>>>>

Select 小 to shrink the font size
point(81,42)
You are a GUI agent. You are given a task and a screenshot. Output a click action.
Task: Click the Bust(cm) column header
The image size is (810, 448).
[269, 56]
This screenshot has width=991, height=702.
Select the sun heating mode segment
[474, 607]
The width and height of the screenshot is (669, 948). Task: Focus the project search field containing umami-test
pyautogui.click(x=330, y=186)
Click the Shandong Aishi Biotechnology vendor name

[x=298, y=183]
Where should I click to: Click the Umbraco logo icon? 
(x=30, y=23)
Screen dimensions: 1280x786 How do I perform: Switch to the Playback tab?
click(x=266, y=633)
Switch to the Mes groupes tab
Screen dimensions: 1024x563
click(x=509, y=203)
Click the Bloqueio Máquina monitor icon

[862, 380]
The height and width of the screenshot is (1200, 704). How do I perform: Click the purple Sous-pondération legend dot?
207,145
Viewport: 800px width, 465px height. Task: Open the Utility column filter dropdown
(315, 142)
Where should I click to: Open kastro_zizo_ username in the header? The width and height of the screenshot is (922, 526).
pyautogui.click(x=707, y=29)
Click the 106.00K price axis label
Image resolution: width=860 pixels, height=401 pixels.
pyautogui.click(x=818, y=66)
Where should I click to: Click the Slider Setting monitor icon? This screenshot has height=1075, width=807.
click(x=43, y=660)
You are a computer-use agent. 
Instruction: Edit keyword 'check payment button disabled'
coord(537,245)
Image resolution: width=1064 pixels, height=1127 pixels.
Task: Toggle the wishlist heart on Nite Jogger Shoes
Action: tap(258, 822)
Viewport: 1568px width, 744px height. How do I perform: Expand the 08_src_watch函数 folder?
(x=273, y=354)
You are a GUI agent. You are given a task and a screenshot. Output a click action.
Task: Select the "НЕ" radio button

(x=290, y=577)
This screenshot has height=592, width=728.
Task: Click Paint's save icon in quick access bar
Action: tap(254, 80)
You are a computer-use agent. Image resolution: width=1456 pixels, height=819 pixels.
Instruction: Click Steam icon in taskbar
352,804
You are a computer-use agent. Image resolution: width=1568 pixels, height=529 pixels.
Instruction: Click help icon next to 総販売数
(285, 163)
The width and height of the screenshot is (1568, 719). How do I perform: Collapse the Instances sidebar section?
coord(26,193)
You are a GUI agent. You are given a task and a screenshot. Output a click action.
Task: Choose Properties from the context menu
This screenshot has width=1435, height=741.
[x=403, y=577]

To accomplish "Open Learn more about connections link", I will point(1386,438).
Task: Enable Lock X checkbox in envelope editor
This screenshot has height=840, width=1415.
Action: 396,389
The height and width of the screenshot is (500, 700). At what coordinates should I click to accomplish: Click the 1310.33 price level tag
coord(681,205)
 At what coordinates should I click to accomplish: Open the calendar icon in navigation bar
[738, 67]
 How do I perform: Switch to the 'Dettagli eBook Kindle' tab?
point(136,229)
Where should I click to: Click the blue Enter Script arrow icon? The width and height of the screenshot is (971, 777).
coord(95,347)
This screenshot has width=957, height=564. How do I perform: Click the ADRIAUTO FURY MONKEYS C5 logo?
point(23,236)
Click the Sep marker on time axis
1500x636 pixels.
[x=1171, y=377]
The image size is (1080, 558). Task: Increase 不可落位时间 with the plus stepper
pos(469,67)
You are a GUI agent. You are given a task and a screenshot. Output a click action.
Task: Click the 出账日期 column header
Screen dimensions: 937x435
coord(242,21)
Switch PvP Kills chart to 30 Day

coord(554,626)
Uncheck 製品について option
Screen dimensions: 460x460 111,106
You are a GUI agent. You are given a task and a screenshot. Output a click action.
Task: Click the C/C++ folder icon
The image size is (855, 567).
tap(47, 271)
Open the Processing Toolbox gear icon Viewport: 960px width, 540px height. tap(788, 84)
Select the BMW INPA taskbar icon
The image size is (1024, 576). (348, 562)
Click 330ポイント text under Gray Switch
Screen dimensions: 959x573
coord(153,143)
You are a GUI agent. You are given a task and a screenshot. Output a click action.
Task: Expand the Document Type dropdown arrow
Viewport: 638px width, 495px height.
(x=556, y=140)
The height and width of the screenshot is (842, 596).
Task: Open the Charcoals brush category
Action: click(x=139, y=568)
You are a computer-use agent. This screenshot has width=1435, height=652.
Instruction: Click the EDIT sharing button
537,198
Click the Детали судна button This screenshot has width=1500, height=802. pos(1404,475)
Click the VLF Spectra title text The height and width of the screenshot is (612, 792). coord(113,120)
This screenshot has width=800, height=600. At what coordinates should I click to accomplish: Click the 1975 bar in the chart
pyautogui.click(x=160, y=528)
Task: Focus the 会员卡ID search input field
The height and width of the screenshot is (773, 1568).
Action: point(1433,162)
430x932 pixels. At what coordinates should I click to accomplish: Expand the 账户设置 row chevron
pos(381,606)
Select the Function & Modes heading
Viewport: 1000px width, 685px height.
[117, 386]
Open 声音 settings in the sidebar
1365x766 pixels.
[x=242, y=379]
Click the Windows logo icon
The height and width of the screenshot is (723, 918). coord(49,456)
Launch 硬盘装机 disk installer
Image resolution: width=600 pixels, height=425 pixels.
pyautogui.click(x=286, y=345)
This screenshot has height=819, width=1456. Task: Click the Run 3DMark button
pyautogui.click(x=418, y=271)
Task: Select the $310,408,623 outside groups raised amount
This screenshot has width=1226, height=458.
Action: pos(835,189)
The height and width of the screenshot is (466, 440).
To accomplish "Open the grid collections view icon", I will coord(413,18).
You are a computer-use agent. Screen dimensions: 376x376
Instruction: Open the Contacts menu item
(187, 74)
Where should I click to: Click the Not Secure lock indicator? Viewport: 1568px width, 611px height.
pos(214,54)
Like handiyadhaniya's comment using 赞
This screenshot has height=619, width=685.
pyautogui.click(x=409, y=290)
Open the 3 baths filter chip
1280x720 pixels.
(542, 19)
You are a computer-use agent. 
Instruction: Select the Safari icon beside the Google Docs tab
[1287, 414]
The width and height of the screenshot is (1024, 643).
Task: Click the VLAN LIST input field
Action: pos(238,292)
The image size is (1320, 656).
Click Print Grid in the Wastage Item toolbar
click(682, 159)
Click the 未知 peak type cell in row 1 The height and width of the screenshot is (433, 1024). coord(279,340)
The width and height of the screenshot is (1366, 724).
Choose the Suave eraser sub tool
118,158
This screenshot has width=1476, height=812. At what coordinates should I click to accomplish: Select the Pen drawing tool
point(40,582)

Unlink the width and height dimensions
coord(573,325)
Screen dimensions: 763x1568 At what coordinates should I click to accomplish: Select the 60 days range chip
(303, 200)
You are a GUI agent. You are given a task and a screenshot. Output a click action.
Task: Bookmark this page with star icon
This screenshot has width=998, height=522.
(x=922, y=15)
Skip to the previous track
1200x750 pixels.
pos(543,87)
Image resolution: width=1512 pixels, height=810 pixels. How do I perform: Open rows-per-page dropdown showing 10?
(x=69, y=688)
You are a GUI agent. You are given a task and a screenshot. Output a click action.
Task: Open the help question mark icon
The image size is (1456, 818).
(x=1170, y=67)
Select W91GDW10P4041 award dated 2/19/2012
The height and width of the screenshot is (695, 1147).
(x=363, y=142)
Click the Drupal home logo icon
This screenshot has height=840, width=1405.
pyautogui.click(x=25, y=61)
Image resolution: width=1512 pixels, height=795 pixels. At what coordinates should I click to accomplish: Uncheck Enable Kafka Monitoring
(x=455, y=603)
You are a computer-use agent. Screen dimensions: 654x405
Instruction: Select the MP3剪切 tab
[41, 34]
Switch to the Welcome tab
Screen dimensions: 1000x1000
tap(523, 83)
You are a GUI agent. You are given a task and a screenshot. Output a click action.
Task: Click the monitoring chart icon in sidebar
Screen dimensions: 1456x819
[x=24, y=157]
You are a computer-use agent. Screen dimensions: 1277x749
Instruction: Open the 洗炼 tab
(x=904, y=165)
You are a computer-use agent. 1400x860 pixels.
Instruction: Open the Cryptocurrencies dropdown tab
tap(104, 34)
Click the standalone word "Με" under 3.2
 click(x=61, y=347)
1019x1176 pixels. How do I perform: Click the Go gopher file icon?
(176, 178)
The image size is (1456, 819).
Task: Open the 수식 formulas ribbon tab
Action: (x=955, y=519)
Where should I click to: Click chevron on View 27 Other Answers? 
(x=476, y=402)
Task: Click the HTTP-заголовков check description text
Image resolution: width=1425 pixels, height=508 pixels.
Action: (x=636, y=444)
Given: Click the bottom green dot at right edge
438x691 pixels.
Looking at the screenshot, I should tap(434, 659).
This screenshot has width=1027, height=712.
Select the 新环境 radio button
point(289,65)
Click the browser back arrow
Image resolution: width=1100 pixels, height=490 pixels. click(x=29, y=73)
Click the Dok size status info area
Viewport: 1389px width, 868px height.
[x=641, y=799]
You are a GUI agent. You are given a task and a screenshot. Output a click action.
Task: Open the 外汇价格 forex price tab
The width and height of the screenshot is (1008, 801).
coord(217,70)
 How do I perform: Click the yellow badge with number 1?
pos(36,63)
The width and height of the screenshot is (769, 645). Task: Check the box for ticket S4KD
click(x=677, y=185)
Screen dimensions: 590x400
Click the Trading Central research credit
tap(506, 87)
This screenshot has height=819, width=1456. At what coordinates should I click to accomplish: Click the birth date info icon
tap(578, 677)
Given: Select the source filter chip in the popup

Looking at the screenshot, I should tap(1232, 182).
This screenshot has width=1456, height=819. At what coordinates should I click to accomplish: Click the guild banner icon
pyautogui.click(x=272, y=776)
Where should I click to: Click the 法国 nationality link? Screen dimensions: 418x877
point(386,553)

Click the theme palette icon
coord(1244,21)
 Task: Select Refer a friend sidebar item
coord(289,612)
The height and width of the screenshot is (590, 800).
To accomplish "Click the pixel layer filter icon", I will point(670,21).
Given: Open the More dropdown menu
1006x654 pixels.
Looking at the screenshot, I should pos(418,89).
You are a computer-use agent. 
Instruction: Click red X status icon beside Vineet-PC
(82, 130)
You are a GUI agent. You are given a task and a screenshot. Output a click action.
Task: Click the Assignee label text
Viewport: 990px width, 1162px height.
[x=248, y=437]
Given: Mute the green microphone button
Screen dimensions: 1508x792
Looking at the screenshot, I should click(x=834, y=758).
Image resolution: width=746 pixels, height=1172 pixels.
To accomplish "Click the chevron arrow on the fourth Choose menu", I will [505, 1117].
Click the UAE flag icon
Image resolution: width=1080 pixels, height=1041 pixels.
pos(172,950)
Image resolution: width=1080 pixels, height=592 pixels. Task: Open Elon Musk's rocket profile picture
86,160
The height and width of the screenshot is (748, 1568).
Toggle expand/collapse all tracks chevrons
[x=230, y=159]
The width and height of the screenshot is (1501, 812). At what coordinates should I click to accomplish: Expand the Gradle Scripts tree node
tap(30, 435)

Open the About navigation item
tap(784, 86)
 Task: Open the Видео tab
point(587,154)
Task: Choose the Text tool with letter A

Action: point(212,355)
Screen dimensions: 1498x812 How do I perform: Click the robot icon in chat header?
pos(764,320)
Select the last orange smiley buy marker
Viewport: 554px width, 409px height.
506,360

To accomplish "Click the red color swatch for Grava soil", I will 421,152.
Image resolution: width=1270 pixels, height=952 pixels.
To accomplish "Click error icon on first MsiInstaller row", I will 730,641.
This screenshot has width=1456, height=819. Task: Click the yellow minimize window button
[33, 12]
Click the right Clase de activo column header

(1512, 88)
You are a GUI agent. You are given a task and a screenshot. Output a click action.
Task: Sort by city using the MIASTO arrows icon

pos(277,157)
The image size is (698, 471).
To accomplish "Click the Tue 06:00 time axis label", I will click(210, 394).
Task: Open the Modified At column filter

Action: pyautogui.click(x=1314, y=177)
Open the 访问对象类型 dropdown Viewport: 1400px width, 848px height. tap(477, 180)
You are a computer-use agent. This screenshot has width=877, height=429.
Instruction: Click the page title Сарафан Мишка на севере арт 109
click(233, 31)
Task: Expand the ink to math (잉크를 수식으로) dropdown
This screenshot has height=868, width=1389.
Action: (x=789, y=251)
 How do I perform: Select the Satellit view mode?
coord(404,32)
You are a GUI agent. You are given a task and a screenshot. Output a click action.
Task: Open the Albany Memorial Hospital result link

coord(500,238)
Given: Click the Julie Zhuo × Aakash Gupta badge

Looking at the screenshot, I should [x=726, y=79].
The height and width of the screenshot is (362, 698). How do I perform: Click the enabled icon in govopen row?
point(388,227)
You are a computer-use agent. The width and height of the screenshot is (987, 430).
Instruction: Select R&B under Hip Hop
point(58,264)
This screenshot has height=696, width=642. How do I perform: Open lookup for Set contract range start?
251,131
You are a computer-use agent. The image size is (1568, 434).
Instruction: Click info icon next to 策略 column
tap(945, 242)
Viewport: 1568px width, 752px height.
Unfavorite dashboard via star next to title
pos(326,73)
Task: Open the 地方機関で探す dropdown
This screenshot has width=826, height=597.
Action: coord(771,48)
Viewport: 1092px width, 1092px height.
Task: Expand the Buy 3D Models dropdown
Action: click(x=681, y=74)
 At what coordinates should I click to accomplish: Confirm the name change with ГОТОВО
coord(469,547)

<<<<

_GIVEN PROBLEM_
Write out again, word for word, the lines of the data above from the one containing "Viewport: 1568px width, 752px height." through the last line of the data.

_COMPLETE RESPONSE_
Viewport: 1568px width, 752px height.
Unfavorite dashboard via star next to title
pos(326,73)
Task: Open the 地方機関で探す dropdown
This screenshot has width=826, height=597.
Action: coord(771,48)
Viewport: 1092px width, 1092px height.
Task: Expand the Buy 3D Models dropdown
Action: click(x=681, y=74)
 At what coordinates should I click to accomplish: Confirm the name change with ГОТОВО
coord(469,547)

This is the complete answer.